* [Source data]
_ _ _ _ _ _ _
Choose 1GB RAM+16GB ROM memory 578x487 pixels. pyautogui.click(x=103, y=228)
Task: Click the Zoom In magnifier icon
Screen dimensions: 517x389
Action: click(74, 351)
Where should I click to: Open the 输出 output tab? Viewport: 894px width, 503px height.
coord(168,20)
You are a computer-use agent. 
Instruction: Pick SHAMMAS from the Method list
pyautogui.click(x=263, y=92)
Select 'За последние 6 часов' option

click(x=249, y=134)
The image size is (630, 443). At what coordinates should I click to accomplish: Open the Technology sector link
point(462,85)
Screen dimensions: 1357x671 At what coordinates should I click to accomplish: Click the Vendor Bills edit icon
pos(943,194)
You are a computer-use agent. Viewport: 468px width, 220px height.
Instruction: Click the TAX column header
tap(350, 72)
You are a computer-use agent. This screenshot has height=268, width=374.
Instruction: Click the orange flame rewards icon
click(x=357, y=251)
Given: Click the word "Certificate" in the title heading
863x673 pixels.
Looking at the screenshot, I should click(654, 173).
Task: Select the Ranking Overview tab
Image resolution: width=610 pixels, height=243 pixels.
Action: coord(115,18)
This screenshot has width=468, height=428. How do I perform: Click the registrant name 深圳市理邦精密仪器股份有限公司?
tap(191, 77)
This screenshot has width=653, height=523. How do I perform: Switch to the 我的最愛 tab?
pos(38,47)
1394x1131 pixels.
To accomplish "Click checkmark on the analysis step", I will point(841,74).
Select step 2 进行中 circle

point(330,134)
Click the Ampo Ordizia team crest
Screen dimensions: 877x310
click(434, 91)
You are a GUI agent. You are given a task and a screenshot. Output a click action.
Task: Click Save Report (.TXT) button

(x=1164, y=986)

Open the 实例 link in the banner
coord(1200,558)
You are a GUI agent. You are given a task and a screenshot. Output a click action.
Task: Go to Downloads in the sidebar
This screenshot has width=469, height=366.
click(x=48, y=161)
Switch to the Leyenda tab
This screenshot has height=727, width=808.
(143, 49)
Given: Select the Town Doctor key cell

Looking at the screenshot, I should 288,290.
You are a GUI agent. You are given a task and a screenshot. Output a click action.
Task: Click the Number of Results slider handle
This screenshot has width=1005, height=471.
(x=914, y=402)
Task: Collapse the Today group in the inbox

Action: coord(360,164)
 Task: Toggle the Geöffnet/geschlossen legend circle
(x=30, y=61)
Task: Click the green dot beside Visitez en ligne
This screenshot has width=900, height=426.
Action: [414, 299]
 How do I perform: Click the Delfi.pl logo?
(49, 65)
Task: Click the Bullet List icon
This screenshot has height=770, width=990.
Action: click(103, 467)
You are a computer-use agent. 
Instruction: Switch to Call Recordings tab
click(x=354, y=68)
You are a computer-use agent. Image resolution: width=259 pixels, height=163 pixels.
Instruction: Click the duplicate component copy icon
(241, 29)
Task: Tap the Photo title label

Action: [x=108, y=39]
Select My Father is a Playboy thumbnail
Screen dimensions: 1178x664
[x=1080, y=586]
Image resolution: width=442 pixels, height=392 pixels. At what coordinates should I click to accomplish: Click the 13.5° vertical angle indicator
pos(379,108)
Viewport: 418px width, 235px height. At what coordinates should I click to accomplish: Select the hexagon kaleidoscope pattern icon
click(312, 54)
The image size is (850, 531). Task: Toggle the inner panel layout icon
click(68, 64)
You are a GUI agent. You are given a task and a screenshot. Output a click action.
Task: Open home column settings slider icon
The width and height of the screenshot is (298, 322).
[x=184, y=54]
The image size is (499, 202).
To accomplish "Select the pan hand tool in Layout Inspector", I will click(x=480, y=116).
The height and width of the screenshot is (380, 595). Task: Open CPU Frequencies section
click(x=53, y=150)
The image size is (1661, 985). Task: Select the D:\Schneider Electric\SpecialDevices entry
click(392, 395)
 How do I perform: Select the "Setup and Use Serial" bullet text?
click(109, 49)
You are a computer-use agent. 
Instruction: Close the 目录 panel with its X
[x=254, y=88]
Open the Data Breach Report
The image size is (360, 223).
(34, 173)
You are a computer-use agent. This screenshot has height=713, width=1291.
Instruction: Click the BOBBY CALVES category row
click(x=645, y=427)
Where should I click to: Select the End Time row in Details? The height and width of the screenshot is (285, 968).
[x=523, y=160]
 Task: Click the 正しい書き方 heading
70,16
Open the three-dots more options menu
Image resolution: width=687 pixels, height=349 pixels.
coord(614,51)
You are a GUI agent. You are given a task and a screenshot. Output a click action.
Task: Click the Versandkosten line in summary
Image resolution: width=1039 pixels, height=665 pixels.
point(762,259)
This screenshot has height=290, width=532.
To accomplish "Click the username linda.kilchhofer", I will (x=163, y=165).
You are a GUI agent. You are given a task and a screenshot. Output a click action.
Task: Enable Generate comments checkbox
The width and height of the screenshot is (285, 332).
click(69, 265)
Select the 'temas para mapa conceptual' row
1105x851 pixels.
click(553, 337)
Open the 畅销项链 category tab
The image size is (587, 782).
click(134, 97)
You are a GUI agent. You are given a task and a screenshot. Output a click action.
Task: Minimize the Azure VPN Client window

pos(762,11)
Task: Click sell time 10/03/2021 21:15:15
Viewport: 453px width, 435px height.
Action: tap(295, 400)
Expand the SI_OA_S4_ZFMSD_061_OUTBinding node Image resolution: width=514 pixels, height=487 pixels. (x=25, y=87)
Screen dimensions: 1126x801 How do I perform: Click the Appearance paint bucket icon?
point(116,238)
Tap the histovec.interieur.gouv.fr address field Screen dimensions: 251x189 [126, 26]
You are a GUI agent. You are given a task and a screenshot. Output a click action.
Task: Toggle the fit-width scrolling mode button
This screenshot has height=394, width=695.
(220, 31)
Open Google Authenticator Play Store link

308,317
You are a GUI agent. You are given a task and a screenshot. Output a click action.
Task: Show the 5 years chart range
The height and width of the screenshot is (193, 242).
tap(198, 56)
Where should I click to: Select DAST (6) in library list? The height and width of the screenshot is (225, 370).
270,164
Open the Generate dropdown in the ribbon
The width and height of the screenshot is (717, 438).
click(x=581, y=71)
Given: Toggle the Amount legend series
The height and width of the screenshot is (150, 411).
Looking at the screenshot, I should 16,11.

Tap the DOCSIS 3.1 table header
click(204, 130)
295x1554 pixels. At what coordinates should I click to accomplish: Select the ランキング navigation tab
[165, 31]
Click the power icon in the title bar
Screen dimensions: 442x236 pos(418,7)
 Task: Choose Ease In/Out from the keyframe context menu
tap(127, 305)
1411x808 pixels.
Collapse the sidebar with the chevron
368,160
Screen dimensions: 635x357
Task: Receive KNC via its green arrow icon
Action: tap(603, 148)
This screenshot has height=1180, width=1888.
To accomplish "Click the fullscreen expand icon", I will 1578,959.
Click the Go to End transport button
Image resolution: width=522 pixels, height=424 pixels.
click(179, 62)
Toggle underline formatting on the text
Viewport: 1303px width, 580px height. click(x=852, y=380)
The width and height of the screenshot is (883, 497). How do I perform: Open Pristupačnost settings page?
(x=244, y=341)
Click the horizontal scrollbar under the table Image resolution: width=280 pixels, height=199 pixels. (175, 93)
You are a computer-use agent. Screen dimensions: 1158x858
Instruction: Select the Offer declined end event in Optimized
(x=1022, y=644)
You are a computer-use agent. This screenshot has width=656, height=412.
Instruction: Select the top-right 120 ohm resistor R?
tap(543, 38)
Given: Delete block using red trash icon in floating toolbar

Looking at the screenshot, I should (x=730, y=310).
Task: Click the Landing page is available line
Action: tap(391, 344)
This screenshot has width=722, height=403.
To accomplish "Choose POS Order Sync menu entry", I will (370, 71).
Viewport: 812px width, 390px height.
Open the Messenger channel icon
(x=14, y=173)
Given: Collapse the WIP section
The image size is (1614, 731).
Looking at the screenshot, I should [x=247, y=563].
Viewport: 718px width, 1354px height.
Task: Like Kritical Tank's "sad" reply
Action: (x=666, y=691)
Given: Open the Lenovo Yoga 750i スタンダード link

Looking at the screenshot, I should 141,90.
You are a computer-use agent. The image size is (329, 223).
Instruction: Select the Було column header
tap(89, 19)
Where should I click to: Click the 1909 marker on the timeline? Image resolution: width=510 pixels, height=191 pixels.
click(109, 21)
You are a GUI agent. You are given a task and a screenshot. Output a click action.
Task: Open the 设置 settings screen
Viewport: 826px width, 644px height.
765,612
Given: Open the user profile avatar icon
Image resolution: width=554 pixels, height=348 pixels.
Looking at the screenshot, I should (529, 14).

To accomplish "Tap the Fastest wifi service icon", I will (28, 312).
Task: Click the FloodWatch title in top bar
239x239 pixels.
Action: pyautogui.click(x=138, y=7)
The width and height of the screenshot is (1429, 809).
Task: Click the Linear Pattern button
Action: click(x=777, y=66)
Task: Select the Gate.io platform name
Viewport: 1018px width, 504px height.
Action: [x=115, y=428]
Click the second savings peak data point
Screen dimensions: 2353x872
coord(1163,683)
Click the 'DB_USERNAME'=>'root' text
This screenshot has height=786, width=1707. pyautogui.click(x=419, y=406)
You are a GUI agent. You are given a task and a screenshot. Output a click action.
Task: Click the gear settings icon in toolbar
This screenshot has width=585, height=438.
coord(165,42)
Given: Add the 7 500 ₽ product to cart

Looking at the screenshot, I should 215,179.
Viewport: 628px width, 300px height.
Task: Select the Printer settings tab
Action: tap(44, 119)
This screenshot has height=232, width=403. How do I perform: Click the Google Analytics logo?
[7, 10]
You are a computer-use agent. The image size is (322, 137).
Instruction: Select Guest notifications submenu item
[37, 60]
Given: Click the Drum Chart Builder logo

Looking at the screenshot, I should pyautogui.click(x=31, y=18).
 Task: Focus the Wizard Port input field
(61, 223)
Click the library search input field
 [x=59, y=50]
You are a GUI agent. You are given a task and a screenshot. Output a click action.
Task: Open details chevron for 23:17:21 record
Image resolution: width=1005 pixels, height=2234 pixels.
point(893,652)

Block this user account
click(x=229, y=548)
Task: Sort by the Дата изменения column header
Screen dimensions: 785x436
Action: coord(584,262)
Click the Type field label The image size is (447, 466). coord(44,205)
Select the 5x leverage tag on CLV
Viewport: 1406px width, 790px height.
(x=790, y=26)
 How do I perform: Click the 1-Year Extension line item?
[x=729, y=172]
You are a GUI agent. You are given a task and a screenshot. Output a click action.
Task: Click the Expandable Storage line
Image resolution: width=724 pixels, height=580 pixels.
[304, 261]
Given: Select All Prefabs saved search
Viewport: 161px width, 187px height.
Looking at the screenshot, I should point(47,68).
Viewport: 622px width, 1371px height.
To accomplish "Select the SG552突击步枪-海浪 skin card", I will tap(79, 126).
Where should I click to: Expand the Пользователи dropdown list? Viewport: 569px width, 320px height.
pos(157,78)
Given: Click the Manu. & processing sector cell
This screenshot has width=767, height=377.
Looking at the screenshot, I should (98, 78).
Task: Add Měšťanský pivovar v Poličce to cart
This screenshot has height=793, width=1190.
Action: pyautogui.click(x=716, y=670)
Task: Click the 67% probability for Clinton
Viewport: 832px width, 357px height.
_ _ _ _ _ _ _
* [Problem] Look through the data above for the string "slider" and copy every line where it appears.

* [Answer section]
Task: Click the Number of Results slider handle
Task: Open home column settings slider icon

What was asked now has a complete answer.